Optimal Decision Rules for Some Common Psychophysical Paradigms


Abstract. A decision rule specifies how information from a presented stimulus situation may be used to determine a course of action, or response. This paper discusses decision rules that are optimal from the standpoint of both a minimal-error criterion and a maximized-expected-value objective. In the first three sections of the paper, the basic decision problem is outlined and well-known results from the yes-no and two-alternative forced-choice paradigms are reviewed. In subsequent sections, the same basic techniques of analysis used in the earlier sections are applied to the "same-different" and "ABX" discrimination tasks to obtain new results. For important special cases of these two discrimination tasks, the optimal decision strategy involves an implicit classification or "categorization" process on the part of the observer. While such a decision strategy differs in a fundamental way from one in which the observer compares differences in sensations ("Sensory Difference Theory"), the predictions of averaged percentage correct scores by the optimal decision strategy and by Sensory Difference Theory are nevertheless often quite similar -- for example, for data from a task involving the discrimination of tones differing in frequency, the two sets of predictions are within several percentage points of each other, and each set provides at least a first-order approximation to the obtained performance. The discussion section of the paper considers implications of these results and shows how the optimal decision rule analysis can be applied to a variety of other psychophysical paradigms.

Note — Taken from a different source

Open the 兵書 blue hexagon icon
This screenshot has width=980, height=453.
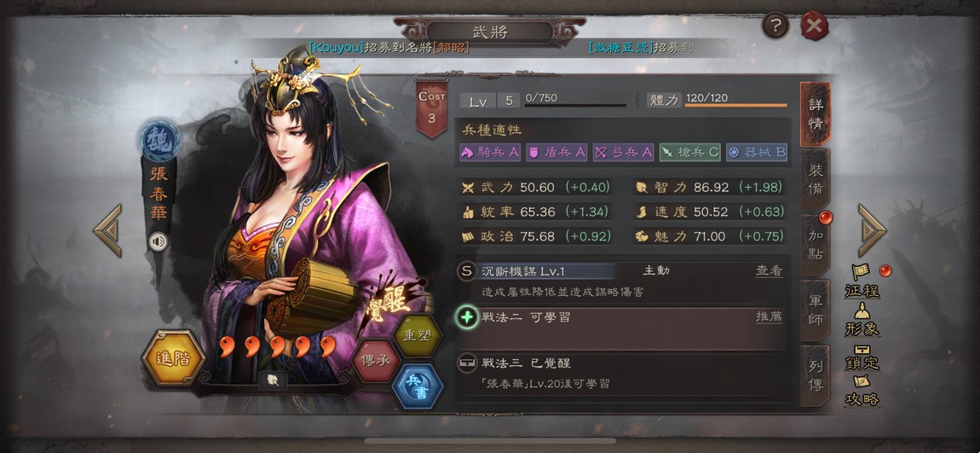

1. Introduction. An experimenter can use a variety of different methods to investigate how an observer discriminates between two classes of stimuli. For instance, on any given trial he can select a single stimulus from one of the two classes, present it to the observer, and ask him to identify which class it represents (the "yes-no" or "two-stimulus complete identification" paradigm). Alternatively, he can present an instance of each of the two classes and ask the observer to specify which of the two possible presentation orders was used (the "two-alternative forced-choice" paradigm).

© 1981 American Mathematical Society

1980 Mathematics Subject Classification. Primary 92A27.
The author wishes to thank Dirk Vorberg for helpful suggestions, Stephen Coffin and John Holmgren for comments on an earlier version of the manuscript, and Beverly Heravi for assisance with the production of the manuscript.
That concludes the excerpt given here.